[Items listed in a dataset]
***
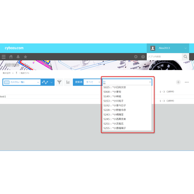Open the help question mark icon
Viewport: 194px width, 194px height.
pos(143,57)
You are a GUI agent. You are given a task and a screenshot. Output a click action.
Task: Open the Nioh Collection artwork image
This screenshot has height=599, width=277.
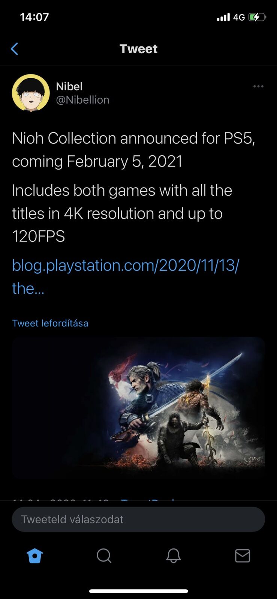[138, 408]
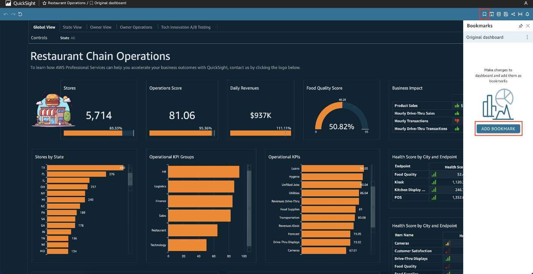Open the dataset database icon

(x=499, y=14)

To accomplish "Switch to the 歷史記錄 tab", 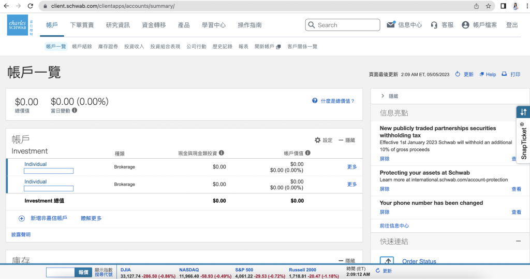I will 222,46.
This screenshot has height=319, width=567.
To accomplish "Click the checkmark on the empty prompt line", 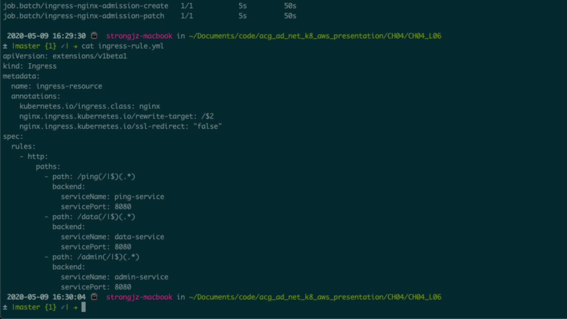I will [63, 307].
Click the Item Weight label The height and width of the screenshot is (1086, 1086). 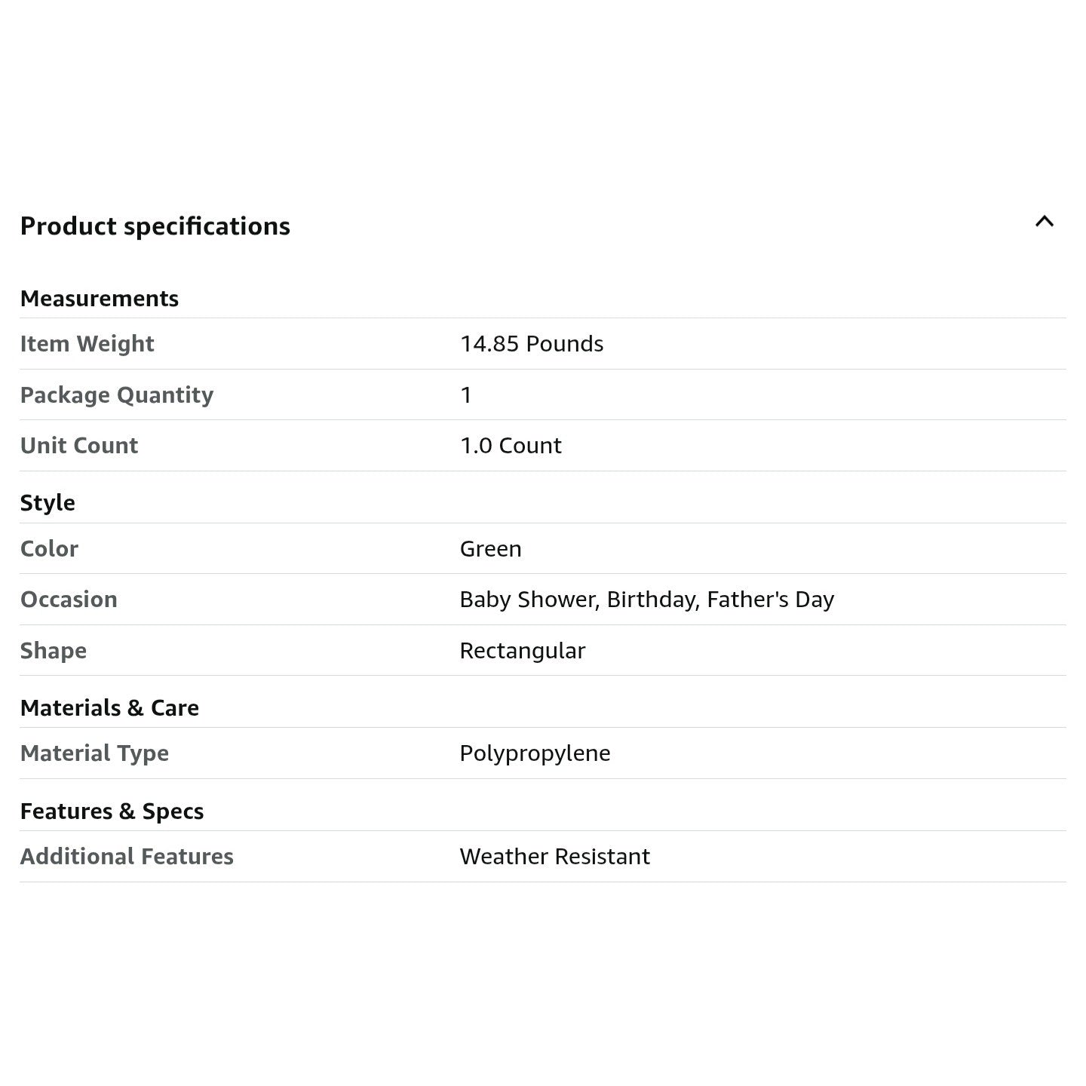coord(87,344)
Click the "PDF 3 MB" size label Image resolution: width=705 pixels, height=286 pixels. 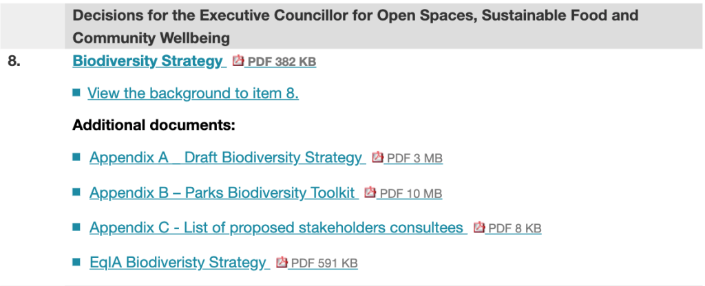click(x=414, y=158)
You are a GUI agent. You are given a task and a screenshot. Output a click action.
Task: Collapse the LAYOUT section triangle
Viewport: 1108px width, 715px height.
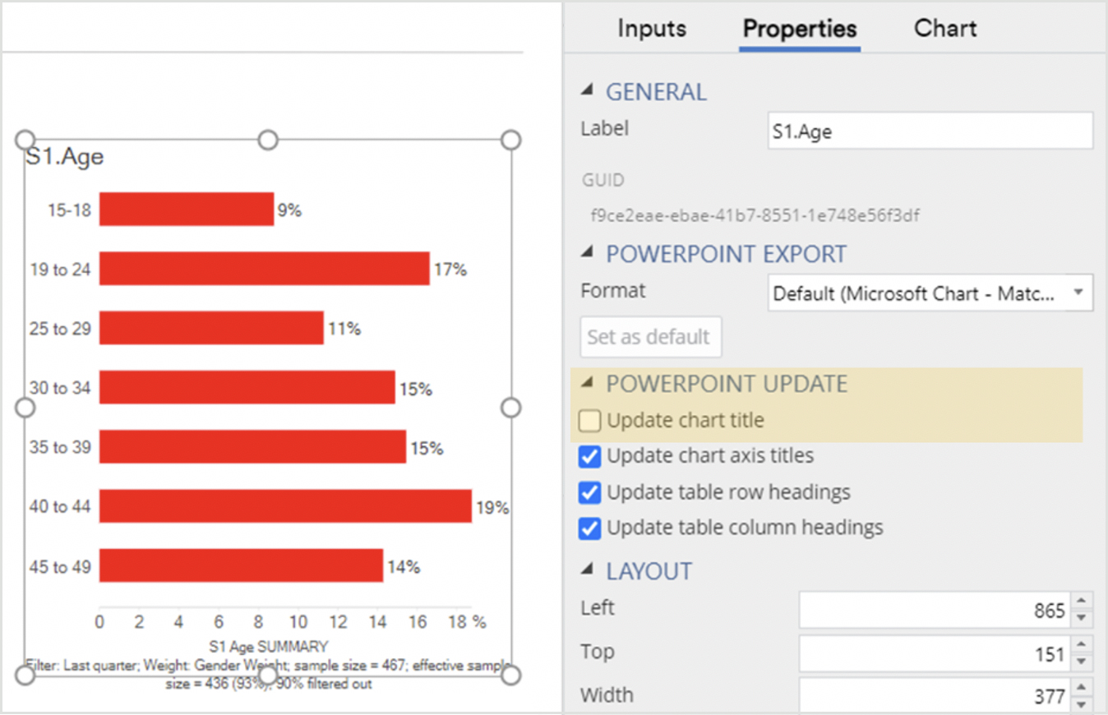tap(587, 570)
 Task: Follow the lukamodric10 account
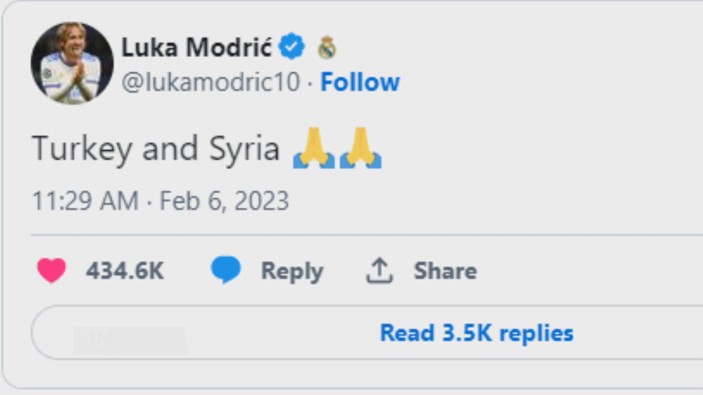(360, 82)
***
__WHAT TO PRODUCE__:
All that is wanted is an exact copy of the lines from the line bearing "Viewport: 1108px width, 715px height." through the final line of the entries, including both ends but no pictures.

__EXERCISE RESPONSE__:
Viewport: 1108px width, 715px height.
tap(587, 570)
 Task: Follow the lukamodric10 account
(360, 82)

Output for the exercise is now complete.